Our working definition for accountability is the condition wherein a person is expected to take ownership of his/her actions or decisions.Accountability follows from responsibility in that one is called to give account for one’s handling of the area of responsibility. While, as previously stated, responsibility is value-neutral, accountability tends to come into play when the outcome of the administration of one’s responsibility is less than or otherwise inconsistent with expectations or agreed performance standards.
In the case of the escape from the courthouse, in pursuit of accountability one would have investigated the sequence of events in order to identify exactly how the prisoner was able to escape, where exactly security was breached/compromised and what measures could be put in place to rectify any weaknesses in the system.
In its most productive format, while accountability is based on past performance, it is future-oriented. By this we mean that it is geared towards extracting lessons from what has transpired in order to influence future performance and secure better outcomes.This contrasts sharply with our third and final concept.
Blame focuses exclusively on finding fault. As such, it anchors itself in the past with no orientation towards the future. It has a distinctively punitive orientation as opposed to a desire to learn and improve. As such, if we allow the focus to remain on blame, there is no guarantee that the undesired outcome will not be repeated; there is no guarantee that we learn from the experience.
So if we return to the matter of the Broward County Sheriff’s budget, and the Commission decides to open the coffers and invite the Sheriff to take as much money as he would like, what would be best use of said funds? If officials have not taken the time to thoroughly investigate what transpired and to diagnose all the vulnerabilities in the system as well as the role played by human error and other contributing factors, they could spend all the money in County’s coffers without really rectifying the security problems. Instead, what they would have accomplished is merely the blaming (and perhaps shaming) of the County Commission.

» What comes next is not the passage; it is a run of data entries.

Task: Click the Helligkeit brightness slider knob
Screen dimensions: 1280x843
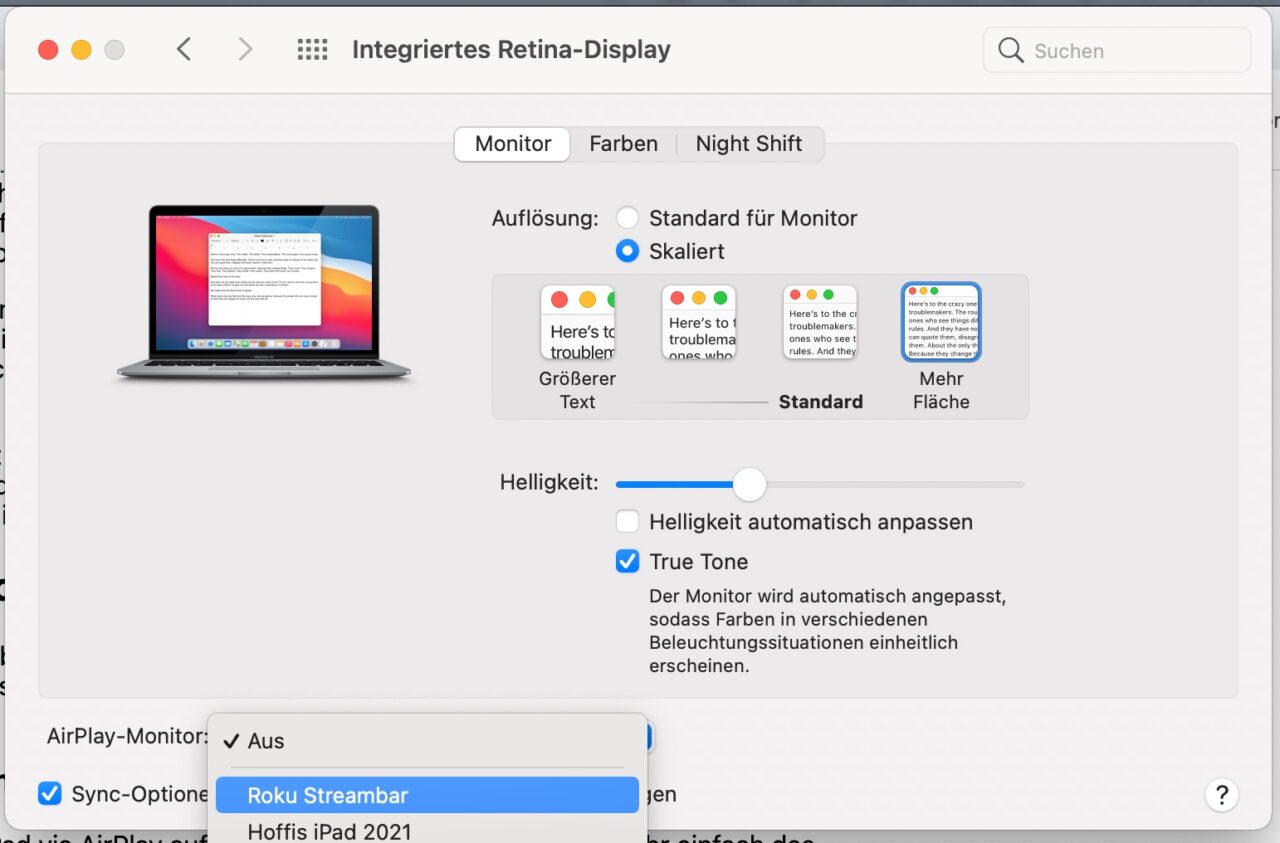Action: pos(749,485)
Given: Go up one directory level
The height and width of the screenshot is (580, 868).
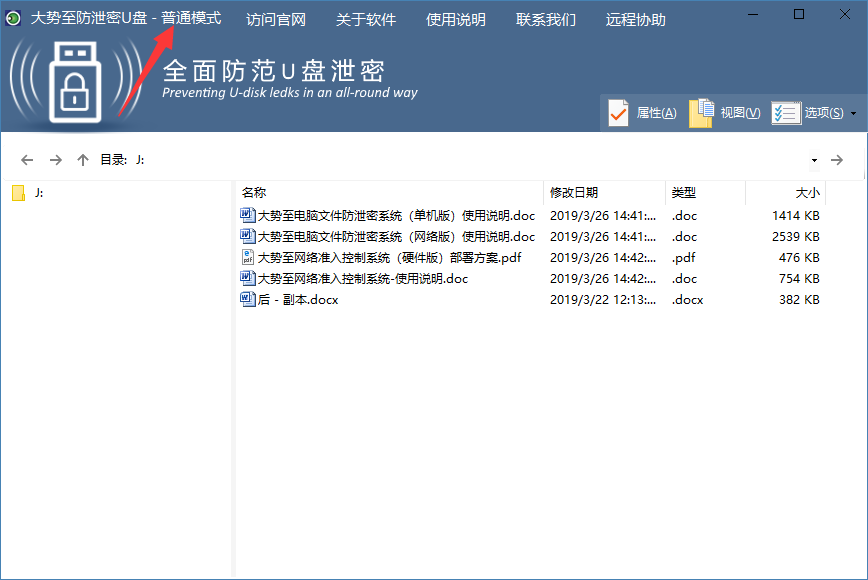Looking at the screenshot, I should click(x=83, y=160).
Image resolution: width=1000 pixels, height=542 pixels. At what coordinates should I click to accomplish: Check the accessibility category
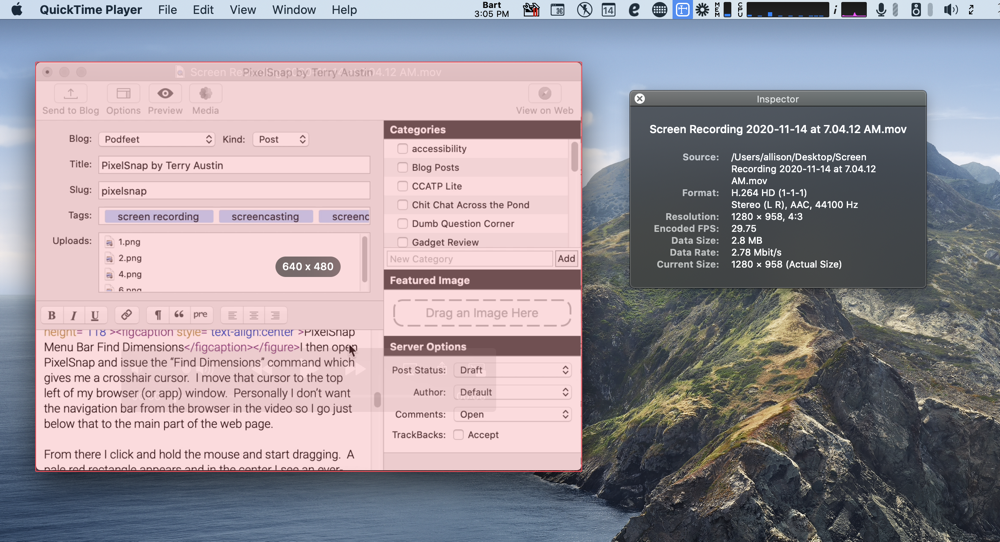click(x=402, y=149)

The bottom line is that we all have responsibilities. Inevitably things will go wrong at some point in time either despite of us or because of us. When that happens, we have a choice of pursuing accountability or blame.
If we choose the former path, we adopt a mind-set characterized by curiosity and the sincere desire to learn and improve. We extract lessons and carry them forward to secure better outcomes in the future.
However, should we choose the blame option, our mission is accomplished as soon as we identify someone at whom we can point an accusatory finger and saddle them with blame for what transpired. In that situation, the primary outcomes are more likely to be damaged relationships/reputations and a missed opportunity for personal and organizational growth and development.